If you’d like to wage warfare on your recyclables without spending quite so much cash, you can always build your own for less. Or nearly nothing, if you want to go the full MacGyver route.

64 thoughts on “You Can Now Buy A Practical Gauss Gun

    1. Yeah, just under 150 fps? That’s not even enough to reliably punch holes in paper at a 10 meter airgun range. Typical airgun speeds are about 400 fps. For reference, the speed of sound at sea level is about 1123 fps.

      In other words, it’s not good for much.

      1. I’m pretty sure even in the US sound would prefer travelling in meters per second…
        And I think you wanted to say 32,8084 feet airgun range right? Or is this your brain, desperately trying to switch to metric? ;-)

        1. The international standard for air gun ranges is 10m. Just like a drag strip is 1/4 mile (or 1/8 mile, or 1000 feet) everywhere in the world. Here in Europe, everything is metric, yet we still use convenience units for certain things:
          Most people will discuss compare car horsepower (even if it’s just because the numbers are slightly bigger than when using kW), and for food we use calories rather than joules.
          You can always convert them when needed, e.g. when used in formulas where other units play a factor.
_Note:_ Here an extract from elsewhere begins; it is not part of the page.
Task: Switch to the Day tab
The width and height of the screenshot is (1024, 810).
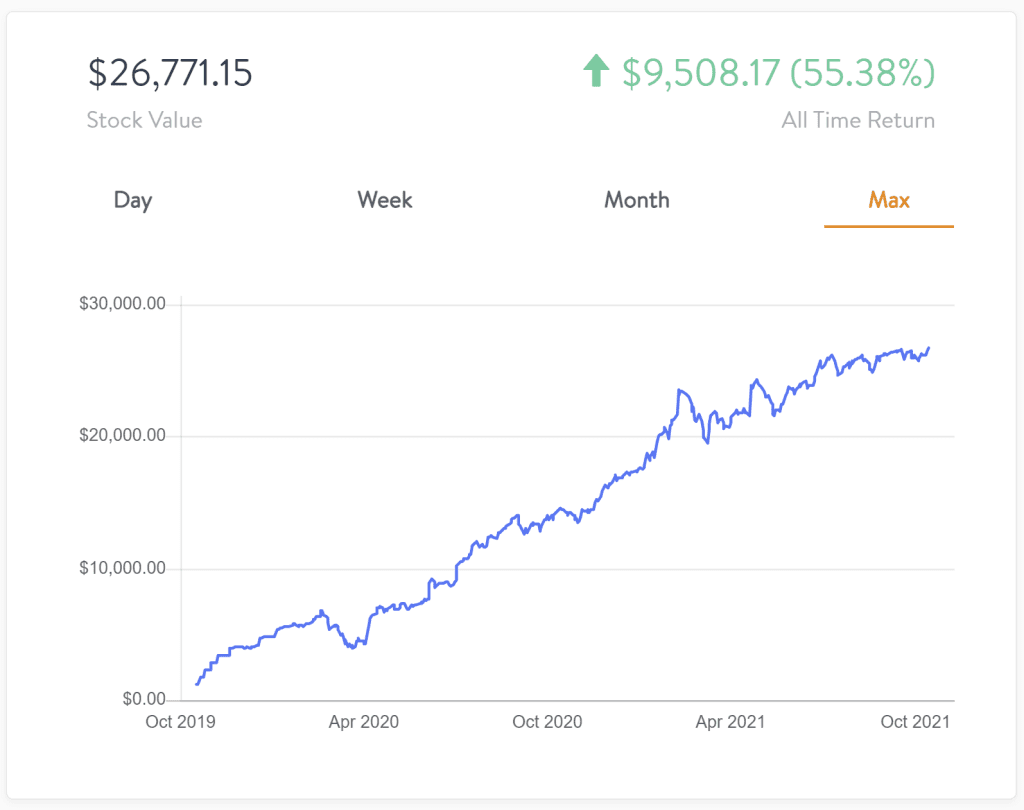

        2. FYI, velocities for firearms and airguns sold in the US are usually stated in fps. However, the standard for indoor competition airgun ranges is 10 meters. That’s just how it is.

      2. I have not tried this myself but I am willing to wager that a 4.6 gram slug traveling at 150 fpa will reliably put a hole in the target or rip the target off the retaining clips. Would probably do the same if the target were made of cardboard. A smaller pellet might have problems at that speed but the heavier projectile would prove harder to stop for the paper target.

    2. Yes. But these firearms look to the Future. Think of vintage bag-phones then think of smart- phones today. BTW, recently I saw a DIY plasma rifle punch a 1.5 cm hole in a 2.5 cm cold-hammer forged stainless steel plate at 20 meters. Is this the kind of “stopping power” you want ?

  1. I wonder how much extra energy could be achieved with an active projectile. Basically 2+ coils of wire, high current switches. a processor and battery as the actual projectile. And there is also the possibly of two way communication between the projectile and gun, right up until it leaves the accelerator, using using the magnetic field

      1. Why not have the projectile load into a centrifuge and once up to speed, initiate the magnet sequence? If you get it precise enough, you could load 2, 4, even 6 rounds into the centrifuge and do them back to back as they come around and align with the “barrel”.

  2. They’re still using the coilgun principle, which has a tradeoff between velocity and efficiency because at higher accelerations the projectile becomes magnetically saturated and further increases in coil current give diminishing returns.

    Hence the low muzzle velocity.

    A switch to an active projectile made out of non-magnetic materials (linear induction motor instead of linear reluctance motor) would do the trick, but designing them is more difficult because the electronics become more complicated.

  3. Now if only this can accelerate, and induce a spin on a projectile it would remove the need for a rifled barrel, reducing friction. Would also be nice if the magazines come with the capacitors, so that changing the mag also replaces the used up capacitor with a pre-charged one.

  4. “Firing 4.6g steel projectiles at a rather leisurely 45 m/s”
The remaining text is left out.